Despite sporadic exchanges of musket fire during the day, the British commenced another trench on the south shore of the point at a range of only 300 yards. The Americans awoke on February 11th to find that the enemy had advanced his trenches to within 40 yards of the fort’s outer ditch, and that an impressive array of British firepower was already in position and ready to open fire: eight howitzers, two mortars, four 18-pounder guns, and a few other pieces of “inferior caliber” (Latour, p. 212). This development was particularly troubling because Fort Bowyer was built to be an anti-ship battery and its armament was therefore oriented toward the water so that it could direct fire on vessels attempting to navigate into the bay using the natural channel. The British had thus circumvented the fort’s umbrella of fire entirely by landing on the bay side of the peninsula at Navy Cove (Latour, pp. 207-213).
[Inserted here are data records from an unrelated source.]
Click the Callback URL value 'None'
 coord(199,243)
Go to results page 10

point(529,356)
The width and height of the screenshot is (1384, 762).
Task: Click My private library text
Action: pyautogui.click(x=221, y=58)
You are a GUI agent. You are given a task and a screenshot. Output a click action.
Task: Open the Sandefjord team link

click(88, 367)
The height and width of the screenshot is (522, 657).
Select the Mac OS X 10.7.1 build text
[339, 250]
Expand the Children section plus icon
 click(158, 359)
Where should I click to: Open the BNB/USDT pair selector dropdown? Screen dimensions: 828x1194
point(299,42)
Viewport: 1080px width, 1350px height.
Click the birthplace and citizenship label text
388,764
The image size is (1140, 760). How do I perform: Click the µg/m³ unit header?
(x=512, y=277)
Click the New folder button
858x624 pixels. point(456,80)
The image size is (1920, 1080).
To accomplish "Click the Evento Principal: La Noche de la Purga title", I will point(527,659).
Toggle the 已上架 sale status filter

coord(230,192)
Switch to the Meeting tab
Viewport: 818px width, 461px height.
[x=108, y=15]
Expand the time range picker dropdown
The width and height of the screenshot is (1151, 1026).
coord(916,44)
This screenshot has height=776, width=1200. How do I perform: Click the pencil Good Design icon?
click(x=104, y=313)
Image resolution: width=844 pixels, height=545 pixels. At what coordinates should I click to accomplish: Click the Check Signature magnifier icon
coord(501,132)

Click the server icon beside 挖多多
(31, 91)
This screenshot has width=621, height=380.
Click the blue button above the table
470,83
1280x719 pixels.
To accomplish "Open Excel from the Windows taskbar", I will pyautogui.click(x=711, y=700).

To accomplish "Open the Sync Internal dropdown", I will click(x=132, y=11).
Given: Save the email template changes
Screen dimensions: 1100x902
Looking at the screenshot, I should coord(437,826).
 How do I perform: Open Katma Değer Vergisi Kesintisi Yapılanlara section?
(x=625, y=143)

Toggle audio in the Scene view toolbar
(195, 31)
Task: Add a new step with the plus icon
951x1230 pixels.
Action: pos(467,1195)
The 375 men inside Fort Bowyer were outnumbered, outgunned, and cut-off. To make matters worse, Fort Bowyer had no bombproof structures that could be used as shelters during an artillery bombardment, and the fort’s ammunition was exposed and therefore just as dangerous to the defenders as it could be to attackers. In contrast with the swamps and marshes surrounding Fort St. Philip below New Orleans, the ground of Mobile Point was firm and greatly facilitated Lambert’s siege operation. Lieutenant Colonel William T. Lawrence, commanding the fort’s garrison from the Army’s 2nd Infantry Regiment, could see no other course of action. For five days his men had held their ground against an ever-tightening noose of British naval and ground forces.
To hold out any longer might mean a significant loss of life, and so at 10:00am on February 11th a white flag was raised above the fort, and a suspension of hostilities was quickly established. Major General Lambert and Lieutenant Colonel Lawrence concluded the surrender in an official ceremony the following day – February 12, 1815 (Latour, pp. 207-213).
Cochrane and Lambert were preparing for an assault on the city of Mobile when, two days later, the sloop of war HMS Brazen arrived from Barbados bearing news of the Treaty of Ghent (Latour, p. 216). Although it had been signed on December 24, 1814, the War of 1812 would not be considered officially over until the treaty received the U.S. government’s full ratification. That came two days later, on Thursday, February 16, 1815, when the Senate approved it unanimously in a 35 to 0 vote. President James Madison signed the treaty later that day, and peace finally became official only after Secretary of State James Monroe presented the fully ratified document to Anthony St. John Baker, the British chargé d’affaires who had been sent to Washington to conclude the matter.
With that, the War of 1812 came to an end. Forty-one days had passed since the January 8th Battle of New Orleans and just five days had passed since the actual last battle of the war at Fort Bowyer. News that the Treaty of Ghent had been signed led Cochrane and Lambert to cancel the planned attack on the city of Mobile, and the concomitant overland expedition that would have brought the War of 1812 back to southern Louisiana.